By way of quick example, Colorado is outscoring teams 57-to-16 (+41) in MacKinnon’s minutes at even strength, and 49-to-19 (+30) with Makar deployed. You simply can’t find numbers like this anywhere around the league.

Even in the fleeting moments where teams have been able to put the Avs on their proverbial heels, the goaltending tandem of Scott Wedgewood (91.7 per cent stop rate; +10.5 goals saved versus expected) and Mackenzie Blackwood (91.9 per cent stop rate; +7.4 goals saved versus expected) have been as capable as any unit in the league.

We have seen high-flying Avalanche teams in years past bomb out because of shoddy defensive play and unreliable goaltending. Wedgewood and Blackwood have formed yet another strength of this Avalanche lineup, presenting a daunting challenge for the rest of the Western Conference.
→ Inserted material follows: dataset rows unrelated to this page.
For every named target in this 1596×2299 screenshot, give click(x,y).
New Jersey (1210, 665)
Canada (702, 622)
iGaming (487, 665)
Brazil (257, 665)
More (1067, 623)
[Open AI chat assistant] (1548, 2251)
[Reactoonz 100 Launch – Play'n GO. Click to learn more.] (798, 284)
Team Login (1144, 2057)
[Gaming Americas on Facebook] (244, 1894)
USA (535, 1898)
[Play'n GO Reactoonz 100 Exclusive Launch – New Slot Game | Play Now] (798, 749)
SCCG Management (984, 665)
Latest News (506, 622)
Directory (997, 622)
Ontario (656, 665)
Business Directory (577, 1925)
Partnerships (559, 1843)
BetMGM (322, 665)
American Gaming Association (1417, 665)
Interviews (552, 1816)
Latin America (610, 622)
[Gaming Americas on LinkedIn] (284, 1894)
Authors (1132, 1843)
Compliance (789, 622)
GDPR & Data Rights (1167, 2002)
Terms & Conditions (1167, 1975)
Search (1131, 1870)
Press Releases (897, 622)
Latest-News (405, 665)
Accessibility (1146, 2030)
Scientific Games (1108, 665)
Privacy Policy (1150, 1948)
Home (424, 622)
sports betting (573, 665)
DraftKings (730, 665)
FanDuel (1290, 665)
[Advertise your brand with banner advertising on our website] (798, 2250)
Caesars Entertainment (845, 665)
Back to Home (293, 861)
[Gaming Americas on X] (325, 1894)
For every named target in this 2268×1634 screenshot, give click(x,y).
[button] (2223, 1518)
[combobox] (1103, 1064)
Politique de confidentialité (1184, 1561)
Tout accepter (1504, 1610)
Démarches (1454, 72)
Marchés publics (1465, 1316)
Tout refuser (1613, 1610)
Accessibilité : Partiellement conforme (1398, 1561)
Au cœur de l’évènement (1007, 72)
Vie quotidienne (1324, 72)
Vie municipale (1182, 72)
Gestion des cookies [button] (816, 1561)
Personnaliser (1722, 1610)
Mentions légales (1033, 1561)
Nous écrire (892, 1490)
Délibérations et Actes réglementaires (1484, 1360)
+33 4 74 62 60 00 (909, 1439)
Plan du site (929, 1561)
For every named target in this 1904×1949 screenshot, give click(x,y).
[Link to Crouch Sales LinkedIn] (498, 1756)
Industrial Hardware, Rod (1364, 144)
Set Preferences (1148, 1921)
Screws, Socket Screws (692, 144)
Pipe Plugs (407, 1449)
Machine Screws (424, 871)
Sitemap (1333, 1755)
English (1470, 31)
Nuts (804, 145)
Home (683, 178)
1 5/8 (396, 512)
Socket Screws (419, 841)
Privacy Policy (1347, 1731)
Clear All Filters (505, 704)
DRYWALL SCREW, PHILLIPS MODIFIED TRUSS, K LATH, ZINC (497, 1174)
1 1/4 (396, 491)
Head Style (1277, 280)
We have seen teams get out of the gates fast like Colorado has this year, but the team’s track record of sustained success and the personnel they have at the top of the lineup makes this run feel sustainable. And if Colorado really has found a goaltending solution to backstop the whole operation, who in the Western Conference can take this team down?

That’s sure to be a question on the minds of the competition as we head into the holiday season and start preparations for the trade deadline.